怖くなって少し走った先で、路地に入って自転車を止め、背後から来る自転車をやり過ごそうとした。
その時だった。
大声奇声発生自転車は追い抜いた先で止まり、こちらを睨んで、威嚇し始めた。
「これはヤバイ」と感じた当事者はすぐに110番して、電動アシストママチャリを3速にギアを入れ、猛ダッシュで逃げた。すると大声奇声発生自転車も再び追っかけてきた。
何をされるか分からない。最悪、殺されるかも知れない、と恐怖が襲ってくる。

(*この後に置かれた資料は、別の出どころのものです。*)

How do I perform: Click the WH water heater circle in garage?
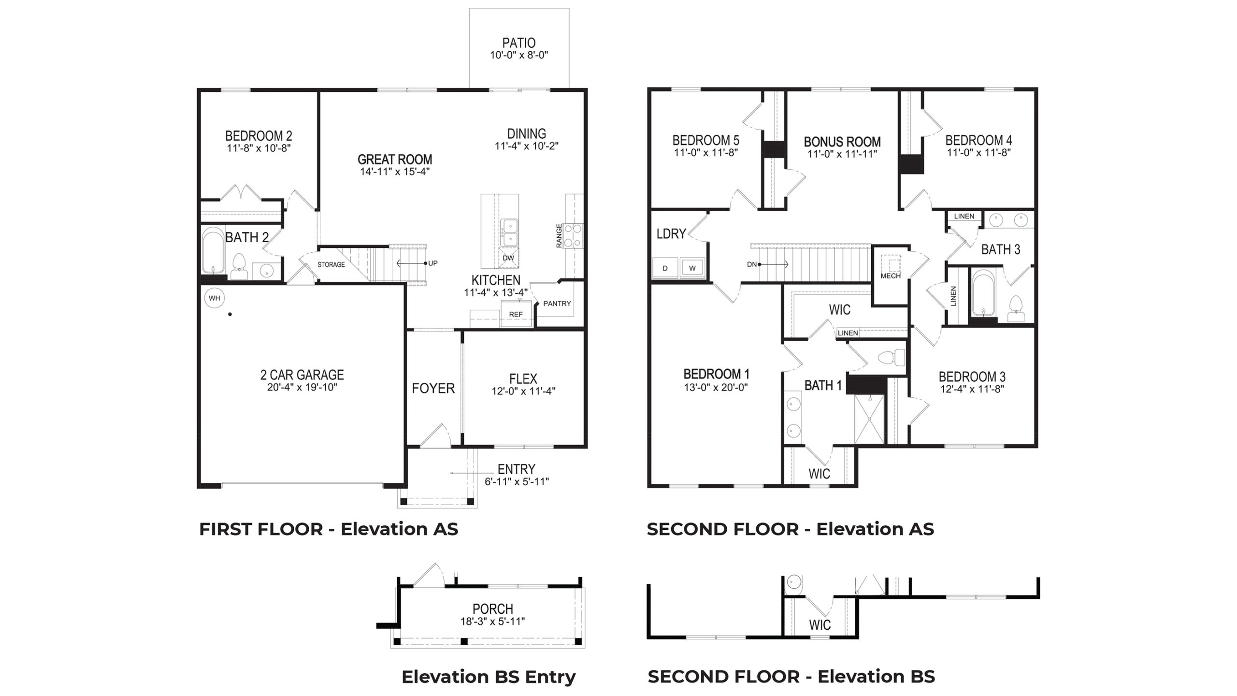point(214,298)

110番をかけっぱなしで、自転車をこぎ続けた。
電動アシスト自転車の威力で何とか振り切った。
110番はつながったままで、警察から「捜査協力してください」ということで、分かりやすい場所を指定した。
すると自転車に乗った警察官とパトカーが1台、待ち合わせ場所に到着した。
そこで分かったのは知的障碍者が2時間ほど行方不明になっていて、当人の捜索願が出ていたのだ。
「知的障碍者風でしたか?」
「暗闇で顔はほとんど見えてないので、それは分かりません」
「赤いリュックサックを背負っているのですが、それは見ましたか?」
「逃げるのに必死で見ていません」
逆に質問した。
「行方不明になった時は自転車に乗っていたんですか?」
「自転車には乗っていませんでしたが、途中で自転車を奪った可能性があります」
話を総合するとあの奇声は知的障碍者だった可能性があるが、それが誰か分からない時は、恐怖の方が先立ち周りの状況を細かく把握することはできなかった。
本当に恐怖に襲われた時、人は脱糞するというが、その一歩手前だった、という。